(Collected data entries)
+++++
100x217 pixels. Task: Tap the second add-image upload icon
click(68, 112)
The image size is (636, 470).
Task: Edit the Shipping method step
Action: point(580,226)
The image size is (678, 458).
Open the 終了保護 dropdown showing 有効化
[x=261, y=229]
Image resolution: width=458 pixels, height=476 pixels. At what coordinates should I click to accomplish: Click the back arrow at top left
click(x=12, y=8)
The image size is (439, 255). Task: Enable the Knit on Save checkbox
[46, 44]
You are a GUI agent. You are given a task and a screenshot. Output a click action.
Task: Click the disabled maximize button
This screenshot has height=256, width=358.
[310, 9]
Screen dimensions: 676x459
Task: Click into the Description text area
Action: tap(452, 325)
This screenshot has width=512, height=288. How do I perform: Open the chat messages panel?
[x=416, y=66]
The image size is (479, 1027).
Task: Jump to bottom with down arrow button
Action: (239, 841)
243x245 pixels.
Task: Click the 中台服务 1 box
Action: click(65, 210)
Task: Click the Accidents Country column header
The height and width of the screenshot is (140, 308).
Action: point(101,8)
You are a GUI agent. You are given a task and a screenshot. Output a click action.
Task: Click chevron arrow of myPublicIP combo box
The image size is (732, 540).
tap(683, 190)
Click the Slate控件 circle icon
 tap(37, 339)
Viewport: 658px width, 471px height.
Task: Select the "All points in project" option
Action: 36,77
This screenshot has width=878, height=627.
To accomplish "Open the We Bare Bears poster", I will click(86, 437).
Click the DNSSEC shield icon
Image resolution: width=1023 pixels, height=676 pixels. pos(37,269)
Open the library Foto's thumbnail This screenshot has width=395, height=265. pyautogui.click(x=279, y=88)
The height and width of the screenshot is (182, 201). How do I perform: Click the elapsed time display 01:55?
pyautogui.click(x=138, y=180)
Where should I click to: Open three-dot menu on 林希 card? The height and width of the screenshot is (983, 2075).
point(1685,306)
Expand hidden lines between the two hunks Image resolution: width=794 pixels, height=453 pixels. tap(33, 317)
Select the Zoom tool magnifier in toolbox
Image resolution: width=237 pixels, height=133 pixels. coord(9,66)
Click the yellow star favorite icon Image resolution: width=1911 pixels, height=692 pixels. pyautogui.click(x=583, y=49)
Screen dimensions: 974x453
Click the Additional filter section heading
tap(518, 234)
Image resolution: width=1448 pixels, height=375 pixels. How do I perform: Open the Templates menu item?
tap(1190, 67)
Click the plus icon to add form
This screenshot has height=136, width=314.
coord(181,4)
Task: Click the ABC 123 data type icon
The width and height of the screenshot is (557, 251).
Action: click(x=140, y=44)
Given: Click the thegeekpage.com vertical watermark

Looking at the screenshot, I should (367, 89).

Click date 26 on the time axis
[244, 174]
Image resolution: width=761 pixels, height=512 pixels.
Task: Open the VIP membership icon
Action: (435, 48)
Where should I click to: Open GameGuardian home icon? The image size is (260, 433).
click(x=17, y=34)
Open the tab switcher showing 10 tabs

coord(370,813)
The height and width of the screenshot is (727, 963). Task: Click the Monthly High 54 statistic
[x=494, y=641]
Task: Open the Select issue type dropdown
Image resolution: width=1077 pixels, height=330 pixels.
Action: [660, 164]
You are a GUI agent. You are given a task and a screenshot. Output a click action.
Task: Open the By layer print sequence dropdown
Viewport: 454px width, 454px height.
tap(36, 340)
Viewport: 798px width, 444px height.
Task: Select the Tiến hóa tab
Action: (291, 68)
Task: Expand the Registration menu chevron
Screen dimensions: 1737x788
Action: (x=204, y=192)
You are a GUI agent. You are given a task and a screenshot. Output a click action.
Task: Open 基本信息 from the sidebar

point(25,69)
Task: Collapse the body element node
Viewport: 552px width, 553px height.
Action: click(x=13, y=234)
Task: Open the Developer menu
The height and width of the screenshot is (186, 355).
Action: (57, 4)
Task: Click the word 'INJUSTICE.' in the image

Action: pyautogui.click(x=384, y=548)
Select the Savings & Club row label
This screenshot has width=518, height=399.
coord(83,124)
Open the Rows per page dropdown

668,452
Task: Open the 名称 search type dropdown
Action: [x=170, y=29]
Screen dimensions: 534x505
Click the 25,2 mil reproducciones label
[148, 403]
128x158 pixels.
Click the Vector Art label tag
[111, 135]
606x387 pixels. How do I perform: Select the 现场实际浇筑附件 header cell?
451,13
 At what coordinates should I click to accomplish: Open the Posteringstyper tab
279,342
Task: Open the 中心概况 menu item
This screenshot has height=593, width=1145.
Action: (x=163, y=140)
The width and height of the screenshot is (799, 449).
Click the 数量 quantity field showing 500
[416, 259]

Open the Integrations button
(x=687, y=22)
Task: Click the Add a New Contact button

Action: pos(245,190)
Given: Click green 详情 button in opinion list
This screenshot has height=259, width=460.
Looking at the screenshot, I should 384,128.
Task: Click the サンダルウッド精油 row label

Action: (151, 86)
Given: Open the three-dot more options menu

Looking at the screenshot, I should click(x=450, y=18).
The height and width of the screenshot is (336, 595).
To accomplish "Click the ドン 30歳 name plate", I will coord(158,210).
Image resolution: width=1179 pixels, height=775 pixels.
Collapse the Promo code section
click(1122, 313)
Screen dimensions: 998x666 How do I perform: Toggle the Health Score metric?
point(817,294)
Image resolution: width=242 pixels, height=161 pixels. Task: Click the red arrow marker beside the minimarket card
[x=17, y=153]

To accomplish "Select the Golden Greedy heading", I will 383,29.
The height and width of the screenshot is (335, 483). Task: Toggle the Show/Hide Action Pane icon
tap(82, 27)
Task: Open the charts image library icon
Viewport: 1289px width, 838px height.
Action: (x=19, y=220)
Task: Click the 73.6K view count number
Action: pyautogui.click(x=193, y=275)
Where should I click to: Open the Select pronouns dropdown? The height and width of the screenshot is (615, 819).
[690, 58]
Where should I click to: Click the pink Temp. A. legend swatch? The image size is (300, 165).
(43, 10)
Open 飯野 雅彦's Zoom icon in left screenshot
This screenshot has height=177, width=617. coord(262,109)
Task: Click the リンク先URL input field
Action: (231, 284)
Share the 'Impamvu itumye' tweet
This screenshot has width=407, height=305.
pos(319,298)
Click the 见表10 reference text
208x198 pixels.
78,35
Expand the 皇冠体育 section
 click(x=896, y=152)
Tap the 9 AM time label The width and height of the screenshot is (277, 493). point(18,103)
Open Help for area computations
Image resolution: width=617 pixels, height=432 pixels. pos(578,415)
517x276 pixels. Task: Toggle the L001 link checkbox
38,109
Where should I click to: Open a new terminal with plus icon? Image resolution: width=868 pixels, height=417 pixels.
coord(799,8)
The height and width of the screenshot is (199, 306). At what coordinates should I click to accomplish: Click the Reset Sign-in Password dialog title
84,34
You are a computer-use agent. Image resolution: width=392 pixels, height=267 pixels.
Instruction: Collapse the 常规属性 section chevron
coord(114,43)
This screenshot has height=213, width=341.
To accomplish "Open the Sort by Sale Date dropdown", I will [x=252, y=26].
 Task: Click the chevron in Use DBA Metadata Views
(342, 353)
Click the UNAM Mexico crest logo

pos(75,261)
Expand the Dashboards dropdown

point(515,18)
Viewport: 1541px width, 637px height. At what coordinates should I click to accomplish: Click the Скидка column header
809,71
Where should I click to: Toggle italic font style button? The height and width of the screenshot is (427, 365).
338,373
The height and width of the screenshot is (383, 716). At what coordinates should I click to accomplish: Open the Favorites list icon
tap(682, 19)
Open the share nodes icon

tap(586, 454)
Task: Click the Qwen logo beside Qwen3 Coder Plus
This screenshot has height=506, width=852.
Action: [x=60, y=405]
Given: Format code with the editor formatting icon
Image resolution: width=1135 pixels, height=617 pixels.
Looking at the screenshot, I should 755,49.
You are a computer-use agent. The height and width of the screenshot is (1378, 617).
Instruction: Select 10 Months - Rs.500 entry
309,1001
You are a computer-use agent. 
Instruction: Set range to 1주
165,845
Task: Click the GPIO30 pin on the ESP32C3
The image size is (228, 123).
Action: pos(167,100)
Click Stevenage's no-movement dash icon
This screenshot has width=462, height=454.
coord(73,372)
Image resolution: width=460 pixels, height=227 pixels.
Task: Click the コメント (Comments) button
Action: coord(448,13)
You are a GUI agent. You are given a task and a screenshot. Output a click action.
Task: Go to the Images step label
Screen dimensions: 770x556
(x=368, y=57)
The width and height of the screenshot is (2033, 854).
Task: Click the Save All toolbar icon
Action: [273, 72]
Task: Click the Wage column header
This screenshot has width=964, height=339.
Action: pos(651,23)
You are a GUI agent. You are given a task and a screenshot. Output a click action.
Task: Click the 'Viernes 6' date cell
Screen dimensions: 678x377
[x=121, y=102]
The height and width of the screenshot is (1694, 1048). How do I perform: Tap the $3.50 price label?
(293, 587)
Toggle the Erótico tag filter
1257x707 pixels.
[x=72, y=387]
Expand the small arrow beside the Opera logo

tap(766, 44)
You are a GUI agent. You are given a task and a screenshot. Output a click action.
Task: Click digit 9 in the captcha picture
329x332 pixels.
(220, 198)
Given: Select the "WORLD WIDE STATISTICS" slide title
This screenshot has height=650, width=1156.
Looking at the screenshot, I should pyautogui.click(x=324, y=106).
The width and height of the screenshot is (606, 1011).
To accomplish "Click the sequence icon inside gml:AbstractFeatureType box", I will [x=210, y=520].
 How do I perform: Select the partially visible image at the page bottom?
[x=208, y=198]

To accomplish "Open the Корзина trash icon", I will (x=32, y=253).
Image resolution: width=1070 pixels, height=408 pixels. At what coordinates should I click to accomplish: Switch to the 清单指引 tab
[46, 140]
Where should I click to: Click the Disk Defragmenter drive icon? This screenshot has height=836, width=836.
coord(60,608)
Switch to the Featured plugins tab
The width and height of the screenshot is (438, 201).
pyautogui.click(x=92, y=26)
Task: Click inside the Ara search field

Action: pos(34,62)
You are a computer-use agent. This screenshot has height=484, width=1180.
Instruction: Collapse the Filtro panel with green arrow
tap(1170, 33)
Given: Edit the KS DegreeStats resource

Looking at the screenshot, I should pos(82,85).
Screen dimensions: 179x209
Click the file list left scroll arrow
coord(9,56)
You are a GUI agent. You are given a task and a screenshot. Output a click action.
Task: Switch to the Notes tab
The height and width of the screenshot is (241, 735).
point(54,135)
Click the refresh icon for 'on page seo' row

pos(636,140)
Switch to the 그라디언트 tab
+++++
#### WHAT YOU ARE ASKED TO DO
The answer consists of the lines above that include the word "library", each copied exactly.

#### OUTPUT BELOW
Open the library Foto's thumbnail This screenshot has width=395, height=265. pyautogui.click(x=279, y=88)
Task: Open the charts image library icon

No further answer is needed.